グロービス経営大学院とフライヤーが共催した「読者が選ぶビジネス書グランプリ2022」で、『ビジョナリー・カンパニーZERO』(ジム・コリンズ、ビル・ラジアー著)が「マネジメント部門」で1位となった。米ネットフリックスのリード・ヘイスティングス共同創業者兼CEO(最高経営責任者)が10年以上、何度も読み返しているという名著の改訂版で、起業家や経営者にとって「必読の書」との評価が広がっている。本著を翻訳した土方奈美さん、編集者の中川ヒロミさんに、日本語版が出版されるまでの経緯などについて語っていただいた。(聞き手はグロービス経営大学院教員の山岸園子。全2回の前編。以下敬称略)
きっかけはチャットから
山岸:この度は受賞おめでとうございます。早速ですが、受賞の感想についてお聞かせいただきたいと考えております。
中川:この度は賞をいただきありがとうございました。実は発行前は、果たして多くの読者に読んでいただけるのか、不安なところがありました。500ページを超える本当に内容の濃い本なので、読み切っていただける読者がどれほどなのか、特に心配していました。それだけに多くの皆様から支持をいただいたことは本当に嬉しく思います。
土方:投票いただいた皆様にお礼を申し上げたいと思います。『ビジョナリー・カンパニー』の第1巻から翻訳されていたのが(アダム・スミス『国富論』などを手掛けた翻訳家の)山岡洋一先生で、その後、日本経済新聞の先輩で、今はフリージャーナリストの牧野洋さんも翻訳をされたシリーズです。こうした先輩方のバトンを引き継ぐのには、プレッシャーもありました。ただ自分が死んだ後も長年読み継がれていく本を翻訳したいというのは、翻訳者であれば誰もが持つ想いではないかと思います。今回受賞した『ビジョナリー・カンパニーZERO』は、そのような本になるに違いないという感触がありました。
山岸:原著の第1版は1992年に出版されています。およそ30年が経ち、このタイミングで日本語訳が出版されることとなったのには、どのような経緯があったのですか?
中川:日経BPでは、ジム・コリンズによる『ビジョナリー・カンパニー』シリーズを長年出版しています。代々、編集をしてきたのは同じ部署の先輩で、私の担当はというと、それまでシリコンバレーの翻訳書が中心でした。業務を通じシリコンバレーに拠点を置く起業家の方々と知り合うこともでき、色々なお話を伺ってきたのですが、その中の1人でシリアルアントレプレナーの小林清剛さん(グロービス経営大学院2011年卒業)から、30年前に発行された原著『Beyond Entrepreneurship』を読んだと、ある日の朝、チャットをもらったのです。
ジム・コリンズの著書自体は日経BPとしても出版してきましたが、その本は『ビジョナリー・カンパニー』という名前で出したシリーズの第1作より前に書かれたものだったので、日本語版を出すという話など全くありませんでした。ジム・コリンズが注目を集める前の著書であり、本当に知られざる名著という位置づけでした。小林さんから本の存在を教わり、では少し読んでみますと答えて読んでみたら、すごく面白いと感じました。
ジム・コリンズのエージェントに日本語版を出版したいと伝えたのが3年ほど前の話です。すると、今ちょうど改訂版を書いているところだから待ってほしいと言われ、それから待つこと1年半ぐらいですかね。日本語版を出せるようになったのです。

=== 課題の説明 ===
上に掲げた『ビジョナリー・カンパニーZERO』の日本語版出版の経緯を語るインタビューを、最後の発言の後から書き継いでもらえますか?

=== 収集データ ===
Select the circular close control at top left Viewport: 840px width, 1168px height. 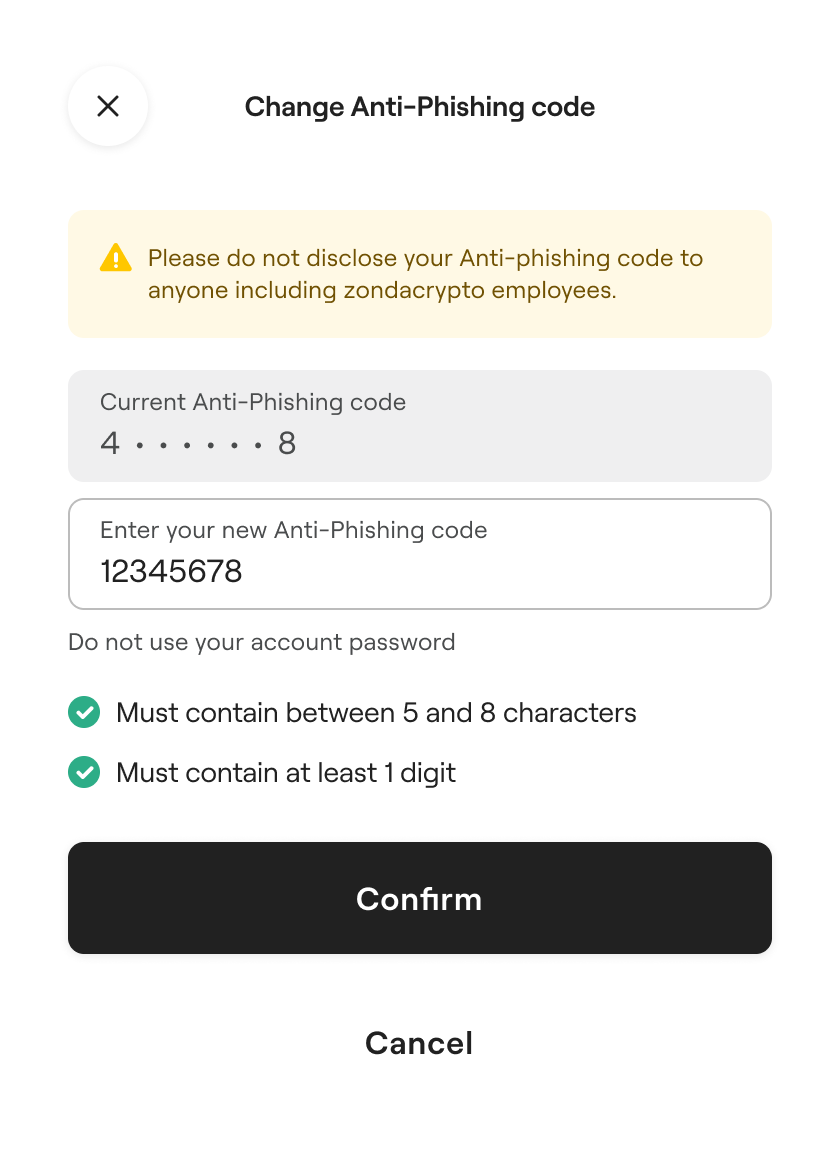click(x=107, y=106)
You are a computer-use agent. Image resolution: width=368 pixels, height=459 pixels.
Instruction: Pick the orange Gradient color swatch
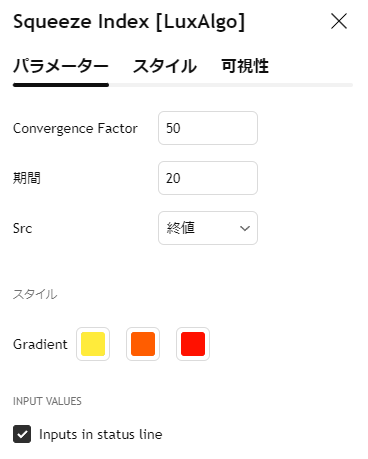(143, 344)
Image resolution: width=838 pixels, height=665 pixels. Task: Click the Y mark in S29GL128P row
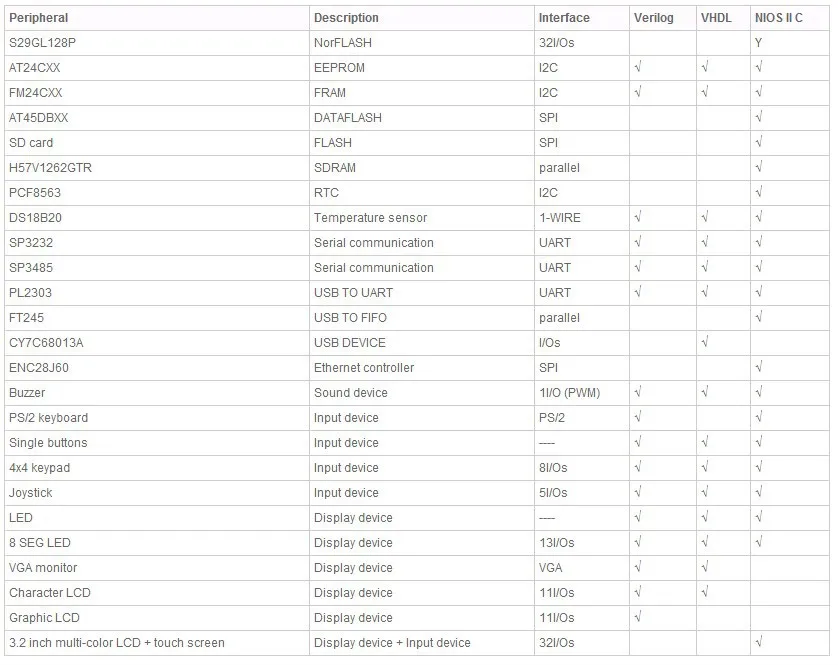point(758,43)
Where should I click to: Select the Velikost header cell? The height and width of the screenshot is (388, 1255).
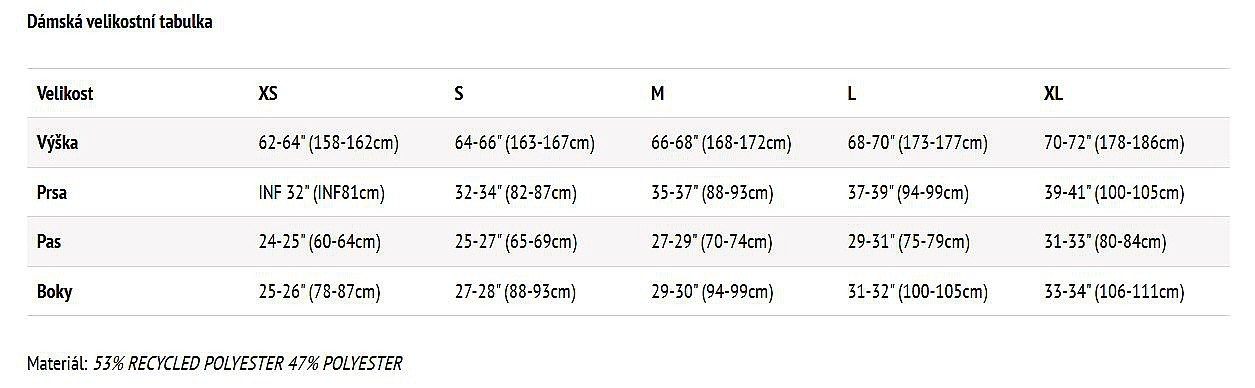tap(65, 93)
...
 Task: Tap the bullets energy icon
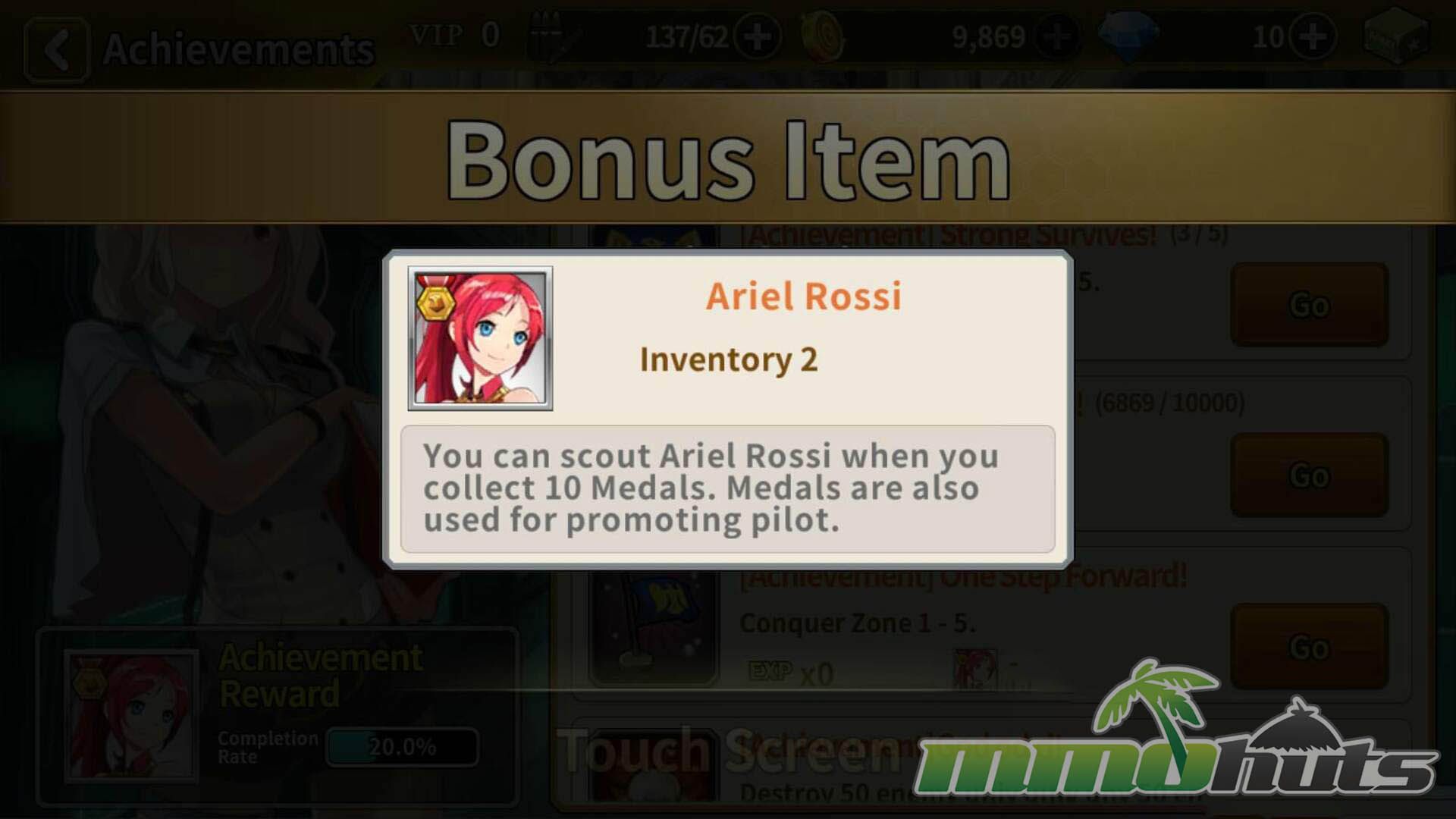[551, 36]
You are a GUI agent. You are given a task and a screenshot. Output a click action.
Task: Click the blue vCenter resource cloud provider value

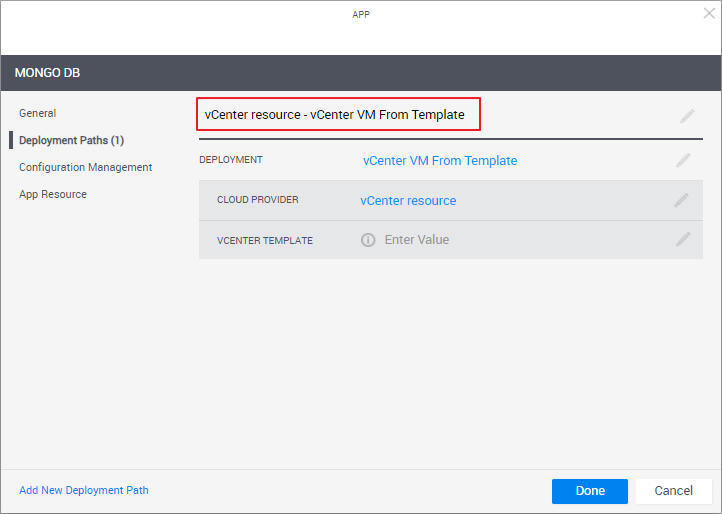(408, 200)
==
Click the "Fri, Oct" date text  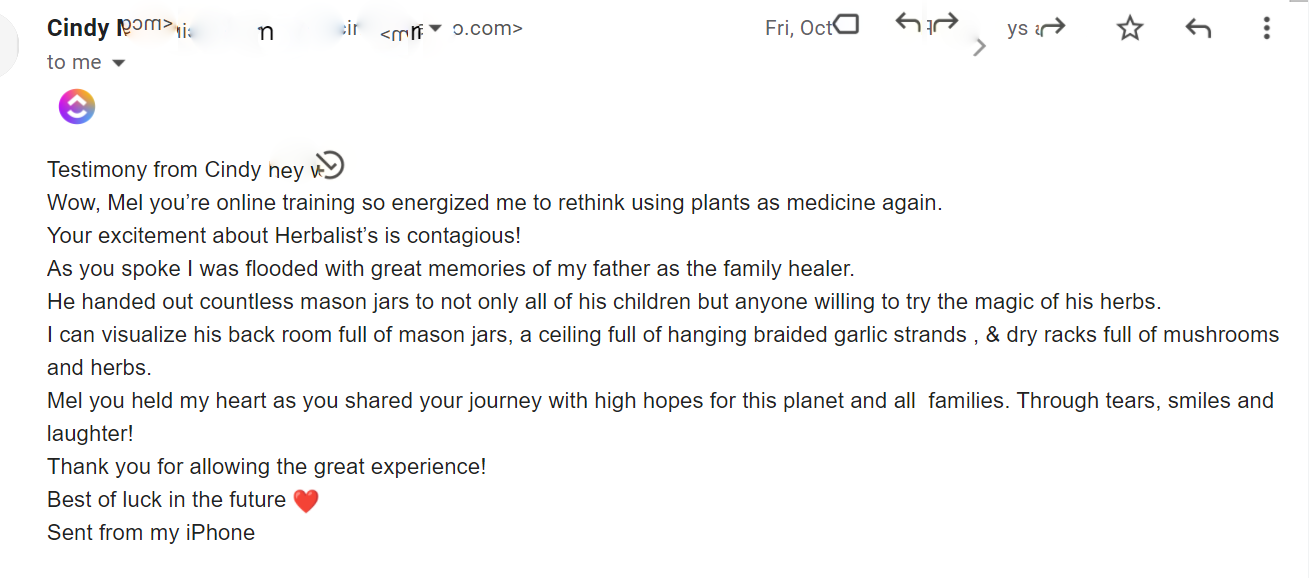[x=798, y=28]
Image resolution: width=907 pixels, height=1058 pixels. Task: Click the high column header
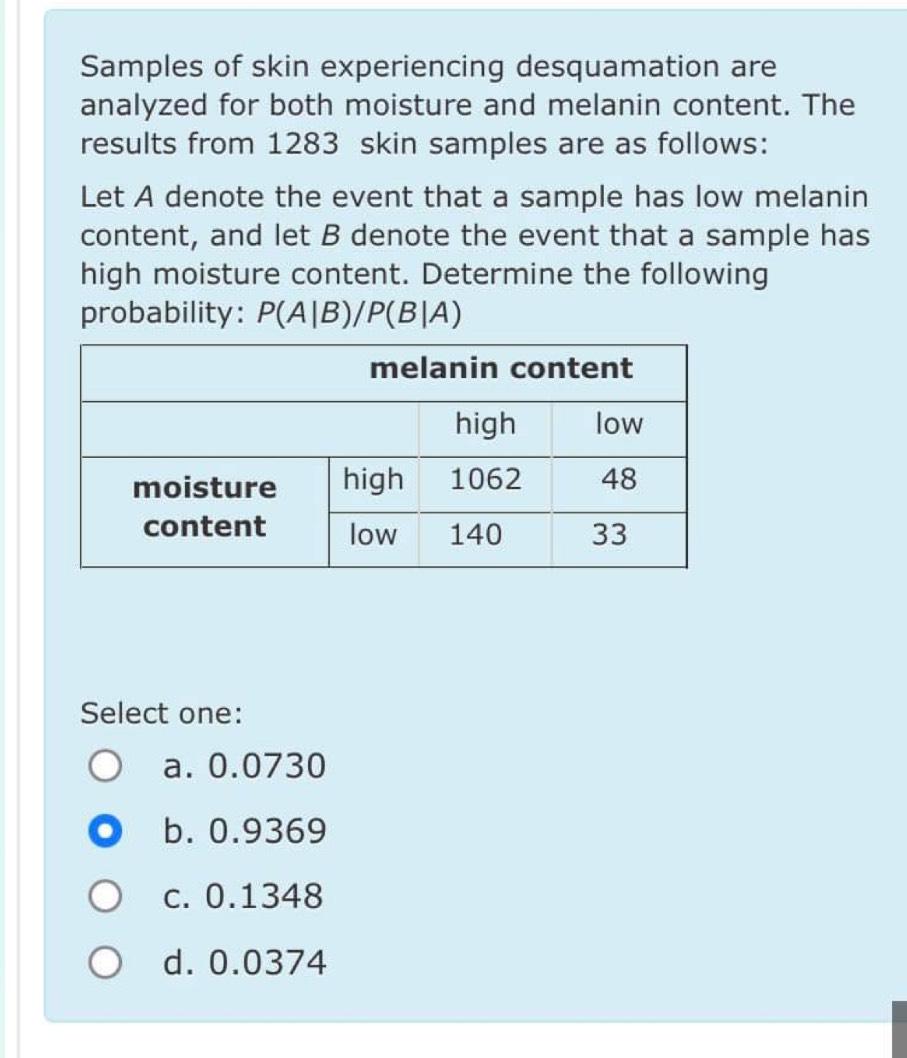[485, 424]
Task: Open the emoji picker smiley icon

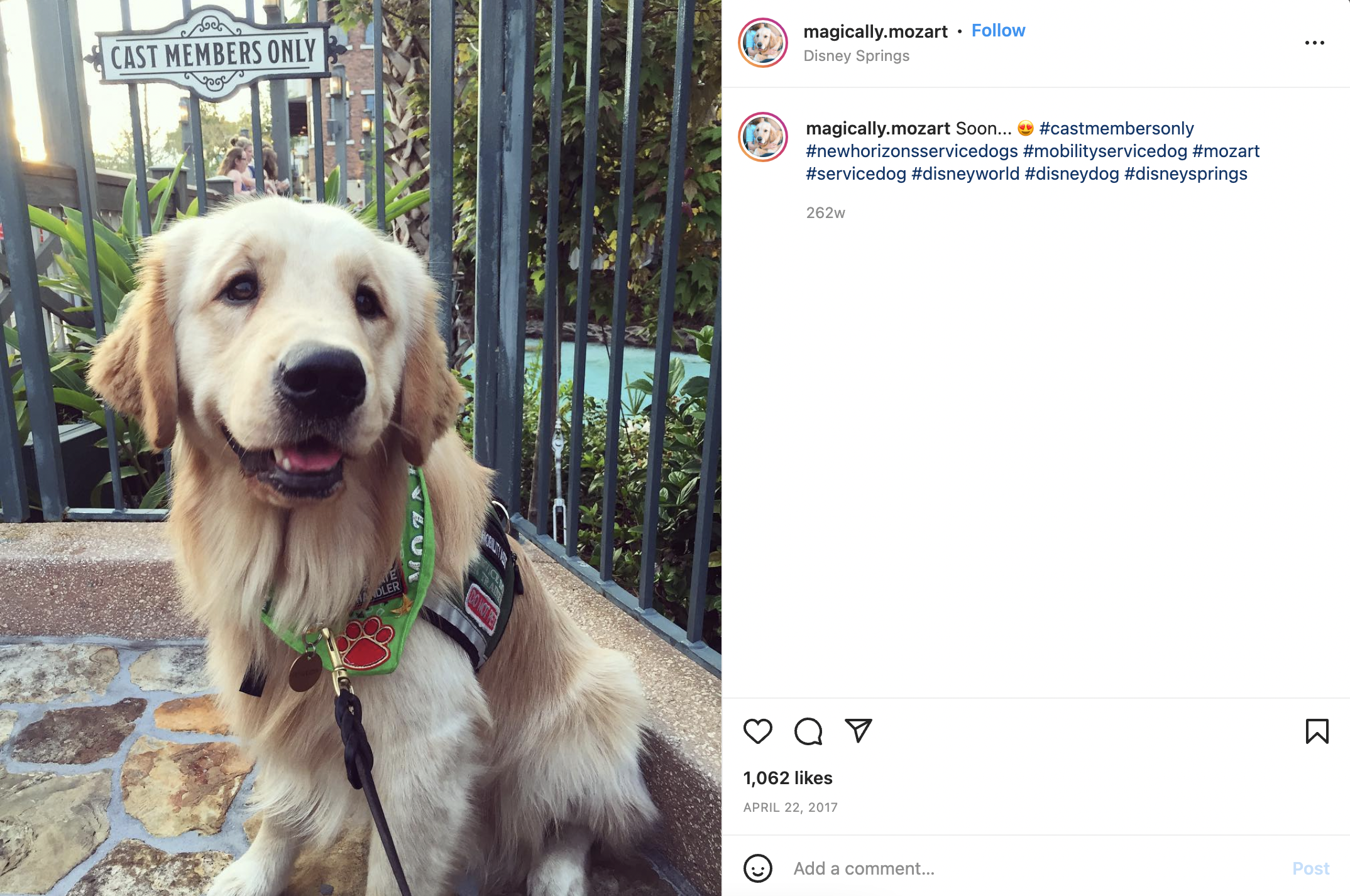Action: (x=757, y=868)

=== 演習の出力 ===
山岸:チャットが出発点となったということですが、編集者として「この本を出したい」と決断するための判断材料には、どのようなものがあるのでしょうか?
中川:基本的に編集者は起業家でも経営者でもなく、何か大きなことができる立場ではないと思っているのですが、リスクをとって大きなチャレンジをしている人々を応援したいという想いは常に抱いています。日本の起業家やビジネスパーソンの方々に役に立つような、マネジメントやテクノロジーに関する本を出したいという視点でいつも選んでいます。
山岸:翻訳をする書籍を選ぶ以外にも、例えば『iPhoneショック』では中川さんから著者に執筆を提案されたと(音声プラットフォームの)Voicyを通じて伺いました。どのように時代の先を読み、テーマを発掘されているのでしょうか?
中川:たまたまなのですが、私も土方さんも記者の出身です。企業取材を重ねると、問題意識を抱くようになります。『iPhoneショック』では、技術力のある日本メーカーがなぜiPhoneを作れなかったのかという問題意識が強まり、その理由について解き明かしたいという想いから企画しました。SNSをチェックしていると、日本企業に対する否定的な意見を目にすることがあります。その会社の従業員は決して無能ではなく、一生懸命、課題に取り組んでいるのです。それでもできないのではなぜなのだろう、との疑問が浮かんできます。
『FACTFULNESS』という本を担当した後もSNSをチェックしているのですが、100万部売れても世の中の人々は新型コロナウイルスに対して恐怖感を抱いている訳です。みんな読んでいないの? 買っただけじゃないの? と書かれている方もいました。一方で、本を読んで理解することと、実行することの差は一体何なんだろう、という疑問も浮かんできます。そういった、本当に身近なところを掘り下げて、本にしたいと思って日々の仕事に臨んでいます。
山岸:ビジネスパーソンが学ぶべき姿勢だと感じます。『ビジョナリー・カンパニーZERO』を今回、出版するにあたって、翻訳を土方さんにお願いした背景についてはいかがでしょうか?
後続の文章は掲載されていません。